Pinto de borracha e enfiar no seu cu seu vagabundo

Isso muito menos dá pra uma família viver

Ô desgraça esse dinheiro é da gente

Enfia no seu cu infeliz

Manda tua mãe viver com 200

Vai você seu véio bestaiado passar o mês com 200

200 é um cafezinho que ele toma

Sua vida é que está boa

Seu ministro de merda

Cambada de pilantras

Ainda é ministro um miserável destes

Tem que reduzir o salário deles 

Quero ver pagar contas aluguel o básico do mês

Eu teria vergonha se fosse vocês

Parece proposital

Querem matar os que dão gasto

As pessoas vão ser obrigadas a sair e pegar a peste

Por que esse cretino não vai trabalhar pra encher as prateleiras

Abre um espaço pro pobre responder o que acha

Eu achei uma alternativa

Achei essas falas

E enquanto isso fiquei satisfeito vendo que nada tinha a acrescentar

 

30 05 2020

 

 

POEMA PARA AS 5

 

ceda madruga ainda

pra ordenhescrevinhar poesia 

sempre isso são horas são horas é 

galos fazem canto faz horas 

sabiás tão todos despertados 

cantoria deles é primavera 

pássaros pressentem sol

quantes gente pra eles

já manhã vão migração-

pêndulo trem bate e 

volta perdura desde

tempo de gentes muita

famia grande era na agricultura

essa hora cedidade de roça

ora nas aglomerações urbanas

gente não perde caráter

humanis como num latim

tudin expresso procêis

até mesmo um três veiz sapiens

sabe levantar o sol acima

das construções das casinhas

se pôr já em pé sentado afrente 

tela branca computador

basta pôr pouco de esforço

cedamente vai carregar

um poema bomruim no dorso

 

20 10 2020

 

 

CHICAGO BOY

 

a escola de chicago xii 

já se cagô o chile pegou fogo

paulo guedes tem o fogo do desejo

pôr fogo na escola pública já publicou

pode podemos pra incluir todos

tirar todo fundo

guedes já estudou, já estudou lucro dele

– cu dele – 

podemos foder o povo criança pode-se também

tocar um tambor para idosos

trrr-trrr um tarol acabou-se

essa bestagem exclua-se o toldo

protetor contra chuva, pula velhinho, pula filinho

pula-pula quero ver povo cair de maduro

é hora da colheita no fundo

do poço, pula, cai, cai dentro povinho, não cai fora guedes

deus do mercado caia até o balão-presidente

aqui na minha mão

não cai guedes põe em prática

tuas teses, eu quero ver

tudo cair

santo da gente baixar

– chuta – o pau da barraca-

já vi cair noutras plagas, quero ver cair

em todo lugar o teto e fundamento

da escola de chicago isso uma praga 

vamo vê quem ri – rá por último 

vamo vê quem ri – rá da própria desgraça

ih-a-ru-ru-iaahh –  isso tem graça?

 

30 06 2020 

 

 

Adrian dos Delima (Canoas, RS, 1970), nome artístico de Adriano do Carmo Flores de Lima, é poeta, tradutor, teórico de poesia e compositor; revisor, capista e diagramador.

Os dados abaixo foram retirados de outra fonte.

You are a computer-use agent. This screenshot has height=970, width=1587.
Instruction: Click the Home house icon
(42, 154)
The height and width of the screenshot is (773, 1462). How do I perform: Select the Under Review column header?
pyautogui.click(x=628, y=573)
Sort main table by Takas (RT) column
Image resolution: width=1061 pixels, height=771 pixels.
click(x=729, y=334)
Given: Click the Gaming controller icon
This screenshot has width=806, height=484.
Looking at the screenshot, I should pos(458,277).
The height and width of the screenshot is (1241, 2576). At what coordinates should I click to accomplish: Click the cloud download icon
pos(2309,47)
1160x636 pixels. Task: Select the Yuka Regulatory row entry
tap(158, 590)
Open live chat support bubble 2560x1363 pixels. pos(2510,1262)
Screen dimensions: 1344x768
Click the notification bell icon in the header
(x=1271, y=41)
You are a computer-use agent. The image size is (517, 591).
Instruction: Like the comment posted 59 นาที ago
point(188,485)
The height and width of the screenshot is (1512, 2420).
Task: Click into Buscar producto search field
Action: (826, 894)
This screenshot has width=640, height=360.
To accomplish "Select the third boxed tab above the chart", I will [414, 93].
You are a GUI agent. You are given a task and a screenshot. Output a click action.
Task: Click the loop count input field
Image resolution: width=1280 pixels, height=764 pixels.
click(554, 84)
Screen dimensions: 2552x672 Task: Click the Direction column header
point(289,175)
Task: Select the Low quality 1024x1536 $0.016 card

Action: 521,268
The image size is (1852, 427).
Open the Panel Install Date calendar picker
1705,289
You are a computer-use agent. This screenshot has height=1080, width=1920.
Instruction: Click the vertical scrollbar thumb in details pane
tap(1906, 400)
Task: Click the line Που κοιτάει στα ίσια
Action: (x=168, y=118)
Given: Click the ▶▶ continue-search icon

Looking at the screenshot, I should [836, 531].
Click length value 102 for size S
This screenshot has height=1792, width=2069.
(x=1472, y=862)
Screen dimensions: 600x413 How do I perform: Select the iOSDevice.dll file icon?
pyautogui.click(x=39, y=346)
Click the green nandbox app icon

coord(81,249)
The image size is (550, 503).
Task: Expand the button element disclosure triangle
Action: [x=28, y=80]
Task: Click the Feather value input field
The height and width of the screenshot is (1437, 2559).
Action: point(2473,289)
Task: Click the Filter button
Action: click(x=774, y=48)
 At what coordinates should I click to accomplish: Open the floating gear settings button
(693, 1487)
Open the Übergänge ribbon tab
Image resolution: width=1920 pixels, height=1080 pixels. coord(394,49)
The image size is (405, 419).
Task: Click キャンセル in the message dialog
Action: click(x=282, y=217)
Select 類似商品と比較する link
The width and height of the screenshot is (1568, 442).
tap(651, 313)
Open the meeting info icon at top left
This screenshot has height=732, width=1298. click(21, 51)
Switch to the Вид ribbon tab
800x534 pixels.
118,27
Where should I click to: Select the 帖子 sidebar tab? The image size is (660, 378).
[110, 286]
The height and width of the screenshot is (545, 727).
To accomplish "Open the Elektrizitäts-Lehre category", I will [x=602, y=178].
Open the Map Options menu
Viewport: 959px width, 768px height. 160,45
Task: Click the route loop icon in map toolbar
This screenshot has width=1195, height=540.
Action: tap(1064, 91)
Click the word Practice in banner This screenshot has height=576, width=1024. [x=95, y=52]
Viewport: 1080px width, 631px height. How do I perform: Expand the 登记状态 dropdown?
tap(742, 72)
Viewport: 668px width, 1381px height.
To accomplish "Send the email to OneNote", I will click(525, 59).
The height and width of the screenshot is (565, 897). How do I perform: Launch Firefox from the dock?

Cursou Letras, habilitação Tradução na UFRGS. Na década de 1990 publicou poemas em antologias e  fanzines fotocopiados que editou com amigos, além de editar e publicar no jornal  “Falares”, dos estudantes de letras da UFRGS. Foi pesquisador da poesia de João Cabral de Mello Neto. Seguindo seus estudos como autodidata, posteriormente publicou em revistas de papel e online, como a Germina, a Babel Poética, Gueto, Gente de Palavra, InComunidade, Sibila, Mallarmargens, Diversos Afins, Subversa, Literatura & Fechadura e outras. Publica, sem muita regularidade, teoria literária e da tradução, traduções poéticas e poemas próprios na sua página Rim&via (partidodoritmo.blogspot.com.br). É autor dos livros de poemas “Consubstantdjetivos ComUns” (Vidráguas e Gente de Palavra, 2015)” , “Flâmula e outros poemas” (Gente de Palavra, 2015)” e “O aqui fora olholhante” (Vidráguas, 2017)”. Traduziu poemas de Joan Brossa para a Revista Gueto e de Reiner Kunze para ilustrar texto didático de livro de Geografia da Editora Moderna. Foi finalista do Prêmio Off Flip 2020 de poesia com o poema “O que vale mais é a opinião de um brigadiano ou de uma árvore”.